= Anna Belle Francis =

Singaporean entertainer and singer

Anna Belle Francis (born 1978) is a Singaporean entertainer and singer. First emerging into the entertainment scene as a young child, Francis has a prolific portfolio, having recorded many songs and produced and starred in many films and plays.

==Early life==
A Eurasian, Francis was born 1978 in Singapore, to "a family with a strong and popular musical background". Her father was a drummer. Her Aunty, Irene Francis was a well known singer in the 70's and 80's including her Uncle, Stephen Francis, a pianist till today. She grew up watching her family perform on TV and stage. She is of Peranakan, British and Indonesian descent through her grandmothers.

==Career==
As a young child, Francis started out her entertainment career as a theatrical actor with Act 3, Singapore's first Theatre for Children. She then started embarked onto the Screens when she hosted her debut TV show, Vidz, where she presented music videos and interviewed international artistes. She then started acting in TV series and sitcoms such as Triple Nine, Growing Up, Three Rooms and many others. She also was in the feature film Forever Fever by Glen Goei.

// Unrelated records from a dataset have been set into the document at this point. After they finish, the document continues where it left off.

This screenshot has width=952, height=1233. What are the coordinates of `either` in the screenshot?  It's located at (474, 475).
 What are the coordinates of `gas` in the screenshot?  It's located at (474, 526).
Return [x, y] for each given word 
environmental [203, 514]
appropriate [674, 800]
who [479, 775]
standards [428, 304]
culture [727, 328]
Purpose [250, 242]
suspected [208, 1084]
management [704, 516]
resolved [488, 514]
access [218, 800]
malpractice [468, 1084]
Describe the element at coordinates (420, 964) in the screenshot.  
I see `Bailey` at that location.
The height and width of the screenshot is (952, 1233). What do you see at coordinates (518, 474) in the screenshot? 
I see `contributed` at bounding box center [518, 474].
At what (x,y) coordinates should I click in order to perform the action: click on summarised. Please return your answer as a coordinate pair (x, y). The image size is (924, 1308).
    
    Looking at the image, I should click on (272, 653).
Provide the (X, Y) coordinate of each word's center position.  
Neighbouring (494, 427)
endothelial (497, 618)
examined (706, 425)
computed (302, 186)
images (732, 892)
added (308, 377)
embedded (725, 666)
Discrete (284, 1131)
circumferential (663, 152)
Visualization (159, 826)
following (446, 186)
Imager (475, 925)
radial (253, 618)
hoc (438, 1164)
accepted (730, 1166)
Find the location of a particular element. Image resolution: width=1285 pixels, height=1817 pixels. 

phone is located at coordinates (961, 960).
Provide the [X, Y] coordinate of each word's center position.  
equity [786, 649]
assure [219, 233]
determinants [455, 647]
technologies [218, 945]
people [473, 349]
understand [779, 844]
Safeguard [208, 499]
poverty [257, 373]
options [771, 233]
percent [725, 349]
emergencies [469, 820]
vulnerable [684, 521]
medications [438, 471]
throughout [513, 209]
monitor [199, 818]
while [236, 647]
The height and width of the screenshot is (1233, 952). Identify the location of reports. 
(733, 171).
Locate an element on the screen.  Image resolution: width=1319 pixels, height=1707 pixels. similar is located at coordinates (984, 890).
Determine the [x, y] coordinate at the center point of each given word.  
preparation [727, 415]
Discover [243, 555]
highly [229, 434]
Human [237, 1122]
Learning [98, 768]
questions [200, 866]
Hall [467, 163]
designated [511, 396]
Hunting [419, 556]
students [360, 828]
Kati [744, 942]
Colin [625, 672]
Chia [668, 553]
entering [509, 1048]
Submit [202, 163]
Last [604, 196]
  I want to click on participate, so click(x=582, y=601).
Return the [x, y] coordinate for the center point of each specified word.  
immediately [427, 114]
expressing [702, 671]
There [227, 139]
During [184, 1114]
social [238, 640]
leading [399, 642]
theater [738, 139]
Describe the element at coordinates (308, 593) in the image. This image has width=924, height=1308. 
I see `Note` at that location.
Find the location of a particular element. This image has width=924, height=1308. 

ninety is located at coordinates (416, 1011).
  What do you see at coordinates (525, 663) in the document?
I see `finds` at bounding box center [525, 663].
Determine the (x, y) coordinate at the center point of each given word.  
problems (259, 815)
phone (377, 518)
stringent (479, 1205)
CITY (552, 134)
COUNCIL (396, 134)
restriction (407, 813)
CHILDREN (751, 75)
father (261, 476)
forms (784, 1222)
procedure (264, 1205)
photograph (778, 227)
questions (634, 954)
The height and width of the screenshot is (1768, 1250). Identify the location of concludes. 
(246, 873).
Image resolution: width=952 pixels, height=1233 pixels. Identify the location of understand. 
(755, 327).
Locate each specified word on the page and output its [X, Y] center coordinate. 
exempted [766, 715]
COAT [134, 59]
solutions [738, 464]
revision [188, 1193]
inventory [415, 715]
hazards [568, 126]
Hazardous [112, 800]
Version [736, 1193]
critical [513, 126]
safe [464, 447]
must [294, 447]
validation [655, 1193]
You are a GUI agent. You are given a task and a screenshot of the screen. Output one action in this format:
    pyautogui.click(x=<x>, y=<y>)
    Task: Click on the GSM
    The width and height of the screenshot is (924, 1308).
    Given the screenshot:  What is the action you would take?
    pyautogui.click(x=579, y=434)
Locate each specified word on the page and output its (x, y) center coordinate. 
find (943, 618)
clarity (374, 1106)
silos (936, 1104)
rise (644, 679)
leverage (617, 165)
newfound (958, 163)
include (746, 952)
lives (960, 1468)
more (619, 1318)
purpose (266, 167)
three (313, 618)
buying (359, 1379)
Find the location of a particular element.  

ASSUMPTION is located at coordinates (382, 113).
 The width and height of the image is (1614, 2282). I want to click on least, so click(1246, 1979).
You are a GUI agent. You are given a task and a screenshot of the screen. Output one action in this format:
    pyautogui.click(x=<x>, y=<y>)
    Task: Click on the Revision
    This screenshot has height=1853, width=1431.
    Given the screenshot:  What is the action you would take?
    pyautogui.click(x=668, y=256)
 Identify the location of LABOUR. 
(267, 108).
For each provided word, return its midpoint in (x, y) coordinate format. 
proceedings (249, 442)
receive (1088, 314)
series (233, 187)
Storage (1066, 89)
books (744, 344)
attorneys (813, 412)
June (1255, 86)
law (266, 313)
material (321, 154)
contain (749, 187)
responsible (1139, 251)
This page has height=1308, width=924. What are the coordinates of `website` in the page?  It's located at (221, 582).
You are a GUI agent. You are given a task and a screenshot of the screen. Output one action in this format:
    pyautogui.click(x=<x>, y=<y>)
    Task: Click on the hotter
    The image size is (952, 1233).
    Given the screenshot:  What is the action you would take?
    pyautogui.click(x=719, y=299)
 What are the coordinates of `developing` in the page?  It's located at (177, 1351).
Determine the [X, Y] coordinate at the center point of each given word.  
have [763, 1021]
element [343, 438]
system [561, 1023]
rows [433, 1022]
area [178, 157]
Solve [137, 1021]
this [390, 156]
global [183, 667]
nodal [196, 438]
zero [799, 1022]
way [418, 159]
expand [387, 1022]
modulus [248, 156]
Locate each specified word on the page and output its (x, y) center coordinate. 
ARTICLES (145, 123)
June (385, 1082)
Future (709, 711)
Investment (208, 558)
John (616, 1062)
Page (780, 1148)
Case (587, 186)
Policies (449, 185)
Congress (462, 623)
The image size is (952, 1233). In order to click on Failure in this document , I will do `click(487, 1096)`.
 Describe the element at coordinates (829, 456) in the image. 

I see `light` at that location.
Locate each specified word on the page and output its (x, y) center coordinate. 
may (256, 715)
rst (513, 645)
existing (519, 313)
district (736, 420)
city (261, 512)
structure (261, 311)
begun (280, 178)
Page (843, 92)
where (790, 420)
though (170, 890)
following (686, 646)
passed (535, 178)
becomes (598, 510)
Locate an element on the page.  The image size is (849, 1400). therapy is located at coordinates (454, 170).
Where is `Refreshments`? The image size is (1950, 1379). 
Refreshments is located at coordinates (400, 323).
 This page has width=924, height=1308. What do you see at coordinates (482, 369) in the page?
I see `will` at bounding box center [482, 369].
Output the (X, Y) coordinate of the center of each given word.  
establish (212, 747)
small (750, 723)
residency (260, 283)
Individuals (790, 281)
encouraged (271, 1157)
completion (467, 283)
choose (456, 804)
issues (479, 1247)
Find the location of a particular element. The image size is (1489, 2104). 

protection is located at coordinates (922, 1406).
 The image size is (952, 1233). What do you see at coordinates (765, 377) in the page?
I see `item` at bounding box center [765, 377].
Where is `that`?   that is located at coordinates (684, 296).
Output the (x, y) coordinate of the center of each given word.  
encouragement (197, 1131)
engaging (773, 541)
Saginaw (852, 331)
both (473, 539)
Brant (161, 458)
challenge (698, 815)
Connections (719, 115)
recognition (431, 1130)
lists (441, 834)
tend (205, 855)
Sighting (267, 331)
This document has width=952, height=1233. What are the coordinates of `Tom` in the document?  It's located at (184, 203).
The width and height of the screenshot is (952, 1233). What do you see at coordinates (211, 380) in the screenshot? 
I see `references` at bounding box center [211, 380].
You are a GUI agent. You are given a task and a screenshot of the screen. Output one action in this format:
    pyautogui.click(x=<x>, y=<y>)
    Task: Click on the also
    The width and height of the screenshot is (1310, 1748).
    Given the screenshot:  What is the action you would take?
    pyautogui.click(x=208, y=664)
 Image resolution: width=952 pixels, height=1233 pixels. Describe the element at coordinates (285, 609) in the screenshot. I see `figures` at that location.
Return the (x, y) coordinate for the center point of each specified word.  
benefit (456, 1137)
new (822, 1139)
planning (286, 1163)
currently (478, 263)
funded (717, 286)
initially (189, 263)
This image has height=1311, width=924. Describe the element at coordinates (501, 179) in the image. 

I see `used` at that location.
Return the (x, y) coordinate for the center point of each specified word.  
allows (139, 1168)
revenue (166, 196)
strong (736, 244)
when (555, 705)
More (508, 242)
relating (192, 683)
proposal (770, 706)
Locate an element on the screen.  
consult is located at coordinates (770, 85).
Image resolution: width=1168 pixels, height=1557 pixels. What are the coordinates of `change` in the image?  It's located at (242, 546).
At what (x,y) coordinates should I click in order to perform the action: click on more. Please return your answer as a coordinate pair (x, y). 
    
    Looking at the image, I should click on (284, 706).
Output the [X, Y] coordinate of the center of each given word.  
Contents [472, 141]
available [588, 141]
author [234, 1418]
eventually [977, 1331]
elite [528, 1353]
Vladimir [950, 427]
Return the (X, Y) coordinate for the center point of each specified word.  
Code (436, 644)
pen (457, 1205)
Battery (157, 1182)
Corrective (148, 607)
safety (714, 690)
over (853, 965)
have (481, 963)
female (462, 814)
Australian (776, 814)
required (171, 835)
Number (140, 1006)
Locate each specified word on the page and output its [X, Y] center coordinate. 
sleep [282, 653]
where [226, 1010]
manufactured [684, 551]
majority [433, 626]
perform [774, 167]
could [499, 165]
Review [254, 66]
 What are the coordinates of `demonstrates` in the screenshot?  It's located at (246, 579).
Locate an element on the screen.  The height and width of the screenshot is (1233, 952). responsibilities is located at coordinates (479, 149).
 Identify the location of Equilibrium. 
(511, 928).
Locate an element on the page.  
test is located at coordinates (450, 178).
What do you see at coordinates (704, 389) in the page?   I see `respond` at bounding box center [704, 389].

Among other projects, she starred as a girl whose husband has been chosen for her in the Peranakan stage play Bedrooms from late November to mid-December 2009 and other stage performances including "Love Pukes".

Francis took time off from acting apparently to focus more on her first two children. In 2004, however, she founded the performing arts institution Trinaqi and later coestablished Soul Theory Studios, a hip-hop academy and movement, with her husband Sheikh Haikel.

She has also produced a handful of projects and events with the National Arts Council and People's Association including Dick Lee's Euranasia Concert.

Francis has hosted many high-profile events such as the 2007 National Day Parade and the 2010 Youth Olympic Games. With her husband, she hosted Knockout, Knockout All-Stars and Knockout Carnival, all of which were broadcast on Okto.

She is co-director of the School of Music Singapore, which was founded in 2013, alongside her husband. As a professional singer, Francis has recorded numerous tracks, plenty of which are duets with her husband.

==Personal life==
Francis married Singaporean rapper, radio personality and actor Sheikh Haikel in around 2000. They have three children – one daughter Triqka (born 2004) and one son Abbra (born 2006) and just recently, a new addition to their family, Juz (born 2014).